From the data below, return each line in which the string "agent" is found.
......
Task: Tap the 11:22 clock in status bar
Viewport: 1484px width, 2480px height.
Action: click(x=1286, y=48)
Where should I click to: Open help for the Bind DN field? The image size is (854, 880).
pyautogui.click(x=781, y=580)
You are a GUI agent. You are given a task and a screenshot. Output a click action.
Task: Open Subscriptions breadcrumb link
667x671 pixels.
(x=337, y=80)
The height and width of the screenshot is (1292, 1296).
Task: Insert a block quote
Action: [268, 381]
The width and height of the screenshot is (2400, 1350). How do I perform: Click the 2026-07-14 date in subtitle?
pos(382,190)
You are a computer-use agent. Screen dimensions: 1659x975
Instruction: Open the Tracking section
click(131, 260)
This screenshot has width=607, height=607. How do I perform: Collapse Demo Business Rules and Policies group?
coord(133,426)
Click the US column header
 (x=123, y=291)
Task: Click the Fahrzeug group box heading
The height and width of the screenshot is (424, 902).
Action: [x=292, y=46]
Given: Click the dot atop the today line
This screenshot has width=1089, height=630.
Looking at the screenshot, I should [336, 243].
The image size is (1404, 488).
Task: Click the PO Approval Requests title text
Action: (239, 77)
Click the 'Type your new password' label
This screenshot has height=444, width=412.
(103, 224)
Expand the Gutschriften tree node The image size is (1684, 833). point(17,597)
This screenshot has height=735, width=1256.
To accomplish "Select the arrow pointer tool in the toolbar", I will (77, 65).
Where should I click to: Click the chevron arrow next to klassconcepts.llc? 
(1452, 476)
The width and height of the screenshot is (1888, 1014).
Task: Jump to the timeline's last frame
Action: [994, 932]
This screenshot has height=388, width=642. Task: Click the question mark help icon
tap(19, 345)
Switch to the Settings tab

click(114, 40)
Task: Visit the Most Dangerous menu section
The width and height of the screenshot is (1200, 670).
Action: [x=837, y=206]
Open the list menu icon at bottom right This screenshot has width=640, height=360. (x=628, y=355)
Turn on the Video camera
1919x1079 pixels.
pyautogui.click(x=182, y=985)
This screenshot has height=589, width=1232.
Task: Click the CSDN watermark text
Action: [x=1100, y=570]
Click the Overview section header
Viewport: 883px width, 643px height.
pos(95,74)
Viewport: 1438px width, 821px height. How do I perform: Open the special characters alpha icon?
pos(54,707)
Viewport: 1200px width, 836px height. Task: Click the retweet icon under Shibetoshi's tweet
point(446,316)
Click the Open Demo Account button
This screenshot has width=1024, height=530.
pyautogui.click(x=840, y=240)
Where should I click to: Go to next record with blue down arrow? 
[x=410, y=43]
......
REPLY:
You are a GUI agent. You are given a task and a screenshot. Output a click action.
You are a computer-use agent. Screen dimensions: 1659x975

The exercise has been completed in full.